== Source
Wednesday, 23 May 2018

Old Games I Still Love: UFO: Enemy Unknown (aka X-COM UFO Defense)


 


Oh boy, where do I even start with this game? If Fallout was the game that got me into PC gaming then UFO: Enemy Unknown is the game that pretty much confirmed it for me. Even now I'll still fire it up on occasion and play it over it's shinier, modern adaptations (which are still great games but that's a whole other blog post or three!) 

The idea of being given a single long-term goal in a game and then being thrown in to do it has always been compelling to me. In the case of UFO: Enemy Unknown you were tasked with defending the world from an alien invasion and trying to defeat it.

You take control of the so named X-COM forces, meager as they are at the start of the game. A single modestly equipped base, a dozen of the 'best' men and women the worlds armed forces have to offer and a couple of interceptors and the iconic Skyranger transport aircraft.


That's a lot of planet to defend with twelve people!

When you start the game you are asked where you would like to place this initial base on the so called 'Geoscape' screen, the placement is particularly important as your base radar stations only have a set detection range. Not to mention your early radar installations only have a small chance of even detecting the UFO's in the first place. Also your interceptors are also likewise limited in operating range and the countries you can cover will determine your monthly funding increases or decreases.

The Geoscape is pretty much the 'grand strategy' portion of the game where you manage your bases, hire new personnel, direct research and manufacture, send out air interceptions and direct your landing craft. The base layout itself as you build it is also highly important as if the aliens manage to find your base they can and will attack you and a badly designed base can be a disaster waiting to happen. 



Eventually as you acquired the funding you could build new bases which I often used for specialised roles, such as radar bases or manufacturing bases for weapons and equipment or even bases with fighter aircraft. Upon a successful interception of a UFO in the air the games second portion comes into effect. Though it's not the only way of engaging the aliens directly, there are other ways much later on.



Everything on the geoscape itself from how you equip your soldiers to where the UFO's crash-land has an important effect on the tactical battles. If you land at night you'll be hunting the aliens in the pitch black (and they can see a lot better than you!) The kind of terrain you landed on from deserts, snow and quaint farmlands.

Even the type of UFO you shot down would have an impact, more on that later though.

At the start of the game you have state-of-the-art human weaponry which against the aliens may as well be rocks. Honestly, for a turn based game the atmosphere and tension of slowly creeping forwards in the pitch black toward a farm house was palpable which was quite a feat to achieve for a turn based game (aided by the music somewhat!)

"Everything is on fire again, sarge!"

The tactical battles much like the geoscape had a lot of depth and nuance to them, all your soldiers not only had their own unique stats and names (which you could change) but they also improved over time should you keep them alive. The aliens far more advanced technology meant that for a lot of the early game your troops often died to even grazing hits making each mission as tense as possible. The landscape itself would even change especially during larger battles, walls would get demolished by gunfire and plasma bolts, fires could spread and rage out of control cutting off lines of sight with smoke. You could even use it to your advantage, blasting open walls or the sides of UFO's to avoid the almost always fatal door breaching.
====
# [Complete the following]
1) Return the stretch of the UFO: Enemy Unknown post from "You take control" through "Skyranger transport aircraft.", copied word for word.
2) Answer these from the UFO: Enemy Unknown post:
(a) How many soldiers does X-COM have at the start of the game?
(b) What is the screen called where you place your first base?
(c) What is the name of the transport aircraft?
3) Continue the post about UFO: Enemy Unknown from the point where it stops.
== Excerpted records
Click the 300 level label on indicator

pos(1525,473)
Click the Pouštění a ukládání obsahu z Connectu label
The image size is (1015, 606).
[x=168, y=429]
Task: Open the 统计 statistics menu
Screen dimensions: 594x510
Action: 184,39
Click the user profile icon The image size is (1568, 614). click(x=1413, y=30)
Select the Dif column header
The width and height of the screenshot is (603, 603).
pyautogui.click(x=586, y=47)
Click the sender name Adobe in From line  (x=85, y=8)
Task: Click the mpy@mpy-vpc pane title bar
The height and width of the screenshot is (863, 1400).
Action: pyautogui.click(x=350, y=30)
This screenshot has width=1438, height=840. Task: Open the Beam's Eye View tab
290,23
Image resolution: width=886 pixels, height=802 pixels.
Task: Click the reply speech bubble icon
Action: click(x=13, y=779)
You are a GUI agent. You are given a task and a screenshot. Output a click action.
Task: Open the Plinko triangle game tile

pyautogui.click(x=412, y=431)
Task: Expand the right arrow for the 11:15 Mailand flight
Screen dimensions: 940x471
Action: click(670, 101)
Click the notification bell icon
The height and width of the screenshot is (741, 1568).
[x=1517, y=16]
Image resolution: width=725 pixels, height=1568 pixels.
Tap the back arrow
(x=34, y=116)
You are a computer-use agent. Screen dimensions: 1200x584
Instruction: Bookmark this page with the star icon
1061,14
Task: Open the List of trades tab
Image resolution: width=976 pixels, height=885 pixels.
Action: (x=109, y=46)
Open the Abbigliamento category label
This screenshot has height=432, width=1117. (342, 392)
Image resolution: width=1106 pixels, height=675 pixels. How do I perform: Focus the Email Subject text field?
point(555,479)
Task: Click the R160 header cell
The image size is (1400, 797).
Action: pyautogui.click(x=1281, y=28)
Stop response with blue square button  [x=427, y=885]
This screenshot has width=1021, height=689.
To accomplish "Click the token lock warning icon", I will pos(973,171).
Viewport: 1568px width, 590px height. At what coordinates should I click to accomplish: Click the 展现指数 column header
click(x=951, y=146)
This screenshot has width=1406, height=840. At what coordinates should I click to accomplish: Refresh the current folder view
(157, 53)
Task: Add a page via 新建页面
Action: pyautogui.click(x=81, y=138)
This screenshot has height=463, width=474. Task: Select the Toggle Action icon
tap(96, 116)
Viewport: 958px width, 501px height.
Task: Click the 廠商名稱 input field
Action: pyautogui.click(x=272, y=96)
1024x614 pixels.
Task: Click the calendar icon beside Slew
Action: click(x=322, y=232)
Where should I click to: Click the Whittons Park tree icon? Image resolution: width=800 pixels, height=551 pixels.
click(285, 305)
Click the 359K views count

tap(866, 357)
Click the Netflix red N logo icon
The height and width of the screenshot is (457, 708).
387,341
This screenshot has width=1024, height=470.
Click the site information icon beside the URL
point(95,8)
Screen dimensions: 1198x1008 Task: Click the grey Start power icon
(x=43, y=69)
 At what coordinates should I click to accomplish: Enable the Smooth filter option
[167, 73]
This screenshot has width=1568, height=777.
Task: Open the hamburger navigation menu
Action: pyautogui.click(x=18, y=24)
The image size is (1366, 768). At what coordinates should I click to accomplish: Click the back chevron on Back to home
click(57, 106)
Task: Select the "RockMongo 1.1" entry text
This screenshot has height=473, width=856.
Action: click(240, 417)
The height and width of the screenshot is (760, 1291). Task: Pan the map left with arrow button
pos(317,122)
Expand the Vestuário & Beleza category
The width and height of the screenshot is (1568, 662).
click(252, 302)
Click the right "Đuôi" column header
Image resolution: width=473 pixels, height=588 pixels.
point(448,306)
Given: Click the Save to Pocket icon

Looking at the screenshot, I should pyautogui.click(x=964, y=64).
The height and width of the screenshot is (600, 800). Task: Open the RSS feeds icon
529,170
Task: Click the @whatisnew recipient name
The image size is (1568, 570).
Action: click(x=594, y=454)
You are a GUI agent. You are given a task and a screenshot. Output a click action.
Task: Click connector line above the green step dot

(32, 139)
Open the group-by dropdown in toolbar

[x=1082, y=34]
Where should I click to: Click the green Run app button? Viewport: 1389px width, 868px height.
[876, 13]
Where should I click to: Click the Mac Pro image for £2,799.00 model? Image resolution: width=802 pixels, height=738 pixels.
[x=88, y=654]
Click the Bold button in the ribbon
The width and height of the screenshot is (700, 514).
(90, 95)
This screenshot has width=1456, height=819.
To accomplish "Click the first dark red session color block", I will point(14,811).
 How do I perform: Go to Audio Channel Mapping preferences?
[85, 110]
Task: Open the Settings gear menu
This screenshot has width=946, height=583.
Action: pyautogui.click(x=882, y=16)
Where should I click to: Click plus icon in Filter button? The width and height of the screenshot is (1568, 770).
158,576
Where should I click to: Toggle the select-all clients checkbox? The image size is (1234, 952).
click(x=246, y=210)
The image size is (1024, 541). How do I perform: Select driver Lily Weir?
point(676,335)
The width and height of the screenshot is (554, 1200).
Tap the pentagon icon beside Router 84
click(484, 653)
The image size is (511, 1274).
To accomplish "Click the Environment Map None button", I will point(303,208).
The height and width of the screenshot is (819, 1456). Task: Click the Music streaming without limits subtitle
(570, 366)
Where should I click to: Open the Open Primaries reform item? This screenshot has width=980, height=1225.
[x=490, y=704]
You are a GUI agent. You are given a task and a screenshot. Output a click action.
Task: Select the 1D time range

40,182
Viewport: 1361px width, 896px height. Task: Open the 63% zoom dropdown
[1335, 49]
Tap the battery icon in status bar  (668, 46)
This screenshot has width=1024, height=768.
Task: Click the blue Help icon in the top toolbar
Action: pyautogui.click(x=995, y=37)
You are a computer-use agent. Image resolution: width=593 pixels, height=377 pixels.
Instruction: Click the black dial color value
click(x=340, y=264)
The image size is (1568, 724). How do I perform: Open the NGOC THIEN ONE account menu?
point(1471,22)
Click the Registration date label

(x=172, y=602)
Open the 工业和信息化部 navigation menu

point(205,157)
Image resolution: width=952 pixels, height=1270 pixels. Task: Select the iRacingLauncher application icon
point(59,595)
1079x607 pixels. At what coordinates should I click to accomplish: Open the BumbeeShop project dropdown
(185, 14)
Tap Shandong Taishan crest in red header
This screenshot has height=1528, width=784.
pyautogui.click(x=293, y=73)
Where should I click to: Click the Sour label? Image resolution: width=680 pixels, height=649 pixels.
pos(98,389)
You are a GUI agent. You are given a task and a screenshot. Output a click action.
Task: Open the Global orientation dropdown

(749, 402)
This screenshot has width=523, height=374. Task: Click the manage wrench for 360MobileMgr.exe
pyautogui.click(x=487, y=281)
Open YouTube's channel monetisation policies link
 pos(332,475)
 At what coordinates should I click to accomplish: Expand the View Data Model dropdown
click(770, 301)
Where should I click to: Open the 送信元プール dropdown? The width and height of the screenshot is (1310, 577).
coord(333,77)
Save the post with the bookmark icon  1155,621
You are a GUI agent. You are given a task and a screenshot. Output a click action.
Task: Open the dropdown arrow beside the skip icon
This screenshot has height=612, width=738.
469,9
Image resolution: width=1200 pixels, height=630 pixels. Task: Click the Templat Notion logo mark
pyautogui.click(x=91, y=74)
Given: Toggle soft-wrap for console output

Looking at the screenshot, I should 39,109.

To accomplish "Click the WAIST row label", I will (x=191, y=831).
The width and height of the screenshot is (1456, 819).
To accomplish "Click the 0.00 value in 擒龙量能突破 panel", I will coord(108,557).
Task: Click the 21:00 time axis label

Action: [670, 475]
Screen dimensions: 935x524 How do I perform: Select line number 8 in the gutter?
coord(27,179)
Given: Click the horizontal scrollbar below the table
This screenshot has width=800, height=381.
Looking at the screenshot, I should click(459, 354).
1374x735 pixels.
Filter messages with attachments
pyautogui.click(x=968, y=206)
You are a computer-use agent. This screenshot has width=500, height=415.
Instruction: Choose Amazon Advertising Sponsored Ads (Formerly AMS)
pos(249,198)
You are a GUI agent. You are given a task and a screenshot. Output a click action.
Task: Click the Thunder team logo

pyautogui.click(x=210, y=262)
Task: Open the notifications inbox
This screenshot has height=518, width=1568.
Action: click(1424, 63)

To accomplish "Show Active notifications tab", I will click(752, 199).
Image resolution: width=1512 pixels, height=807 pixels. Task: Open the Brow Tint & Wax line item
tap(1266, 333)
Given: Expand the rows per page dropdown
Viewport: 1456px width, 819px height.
====
# [Exercise answers]
1)
You take control of the so named X-COM forces, meager as they are at the start of the game. A single modestly equipped base, a dozen of the 'best' men and women the worlds armed forces have to offer and a couple of interceptors and the iconic Skyranger transport aircraft.

2)
(a) A dozen (twelve).
(b) The Geoscape.
(c) The Skyranger.

3)
The maps themselves deserve a special mention too, they were randomly generated out of various blocks and buildings meaning that you rarely saw the same map twice. The only exception being the alien ships themselves, those however would have a layout and oft times a multi-floor plan depending on their role and type.

The battles were also helped by an impressive enemy variety, even the basic sectoids or 'greys' were a terrifying opponent with their psychic powers or the pure brute force of the muton's later on. All of them offered their own challenges and were mostly terrifying but the one enemy I will always fear alongside all other X-COM commanders, the Chrysalid.

A nightmare given form.

These enemies were typically most commonly encountered on one of the harder mission types, the terror mission. Every so often the aliens would directly attack a major city and you had to drop whatever you were doing and send troops there to put a stop to it lest the country in question would quite rightly stop paying you. They were tough, ridiculously fast and anyone unlucky enough to be bitten by one was turned into a drooling zombie, aggressive to their former comrades. Bad enough by anyone's standards but it got even worse, after several turns these zombies would crumple to the ground as a new chrysalid emerged. Meaning all those citizens running around in a crazed panic trying to escape would often become an army of black chitinous death if you didn't move fast enough.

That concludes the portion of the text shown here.